U.S stocks are marginally lower on Monday morning, with the benchmark S&P 500 and the narrower Dow Jones Industrial Average (DJINDICES: ^DJI  ) down 0.38% and 0.48%, respectively, at 10:18 a.m. EDT. This week is relatively light in terms of economics data, but earnings season rolls on. Today's most anticipated results are those of streaming video and television service Netflix, which reports after the market close. There has been much debate concerning whether Netflix is overvalued, but the Federal Reserve expressed more concern about overvaluation in the social media and biotechnology sectors in its biannual monetary report last week. That warning appears to have taken its toll on the latter sector, with the Financial Times reporting on Sunday that investors have pulled $445 million from the iShares Nasdaq Biotechnology ETF (NASDAQ: IBB  ) so far this month, or roughly 9% of the fund's net assets. That means the fund has now suffered a net outflow year to date to the tune of $77 million, compared to a net inflow of $747 million in 2013.

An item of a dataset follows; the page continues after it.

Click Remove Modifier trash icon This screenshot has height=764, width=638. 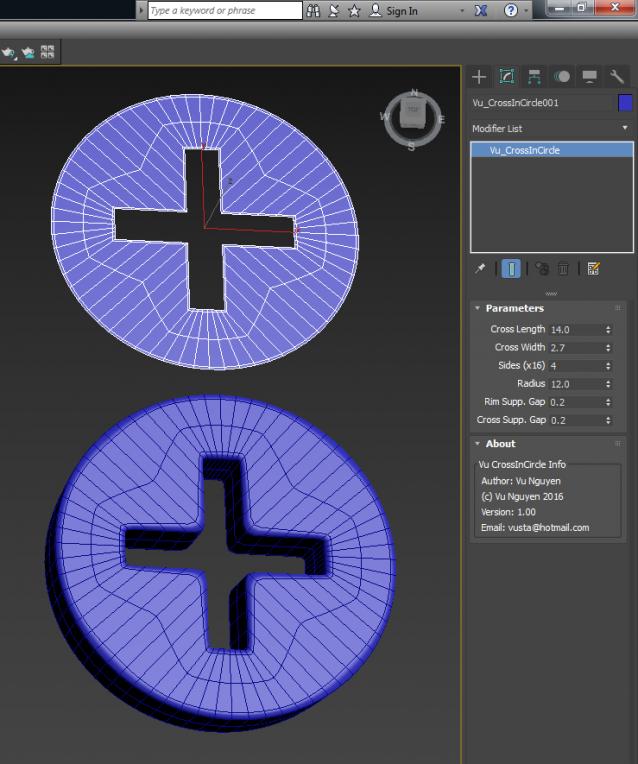click(563, 268)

There were two "offending" passages in the Fed's report. The following is the more broad characterization (my emphasis):

Equity valuations of smaller firms as well as social media and biotechnology firms appear to be stretched, with ratios of prices to forward earnings remaining high relative to historical norms.

The Fed believes the worst excesses are at the intersection of these two groups, where valuations appear "substantially stretched" versus plain "stretched" (my emphasis):

Nevertheless, valuation metrics in some sectors do appear substantially stretched -- particularly those for smaller firms in the social media and biotechnology industries, despite a notable downturn in equity prices for such firms early in the year.

That sounds reasonable enough, if you accept the initial premise that each group, separately, is already stretched. Not everyone does, however.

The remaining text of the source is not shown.